City planners and PlaceWorks presented draft objective design standards (ODS) for downtown multifamily and mixed-use development to speed state-mandated ministerial review and preserve downtown character. Commissioners supported adding graphics, prohibiting certain low-quality materials and clarifying frontage and fencing rules before the March public hearing.

The City of Hollister continued its Phase 3 zoning work with a presentation of draft objective design standards (ODS) intended to streamline design review for qualifying multifamily and mixed-use projects in the Downtown Mixed Use (DMU) district.

Senior planner Amber Cameron said the ODS are funded by a REAP 2 grant and are intended to create objective, measurable design criteria so staff can conduct ministerial checklist reviews without subjective judgment.
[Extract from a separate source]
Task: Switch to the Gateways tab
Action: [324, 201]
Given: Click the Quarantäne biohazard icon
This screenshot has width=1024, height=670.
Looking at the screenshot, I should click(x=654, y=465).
Associate principal Greg Goodfellow of PlaceWorks summarized outreach to date (a mailed postcard open house and an online survey with 72 responses) and walked commissioners through the draft structure: separate chapters for block‑scale multifamily and house‑scale projects, topics including site design, pedestrian experience, building form, historic-character compatibility, open space and landscaping, and an appendix checklist for staff review.

Goodfellow emphasized that the ODS do not rezone property or change density; they set measurable standards (for example, minimum pedestrian‑path widths and transition zones adjacent to historic contributors) so eligible projects can be reviewed ministerially. He said the standards are designed to preserve downtown walkability, lighting, tree canopy and historic elements while allowing developers predictable, numerical criteria.

Commissioners asked whether the checklist scores categories equally (Goodfellow: yes), whether materials can be regulated (yes), and urged staff to prohibit low-quality or corporate-style facades and chain-link fencing in street-facing contexts. Staff agreed to add figures and photographic examples to the draft and to expand the prohibited-materials language and fencing guidance for visible frontage zones.

Staff will incorporate the commission’s feedback, add illustrative figures to the packet and return the ODS for a March 26 recommendation to city council; the first city-council reading is scheduled for April 20.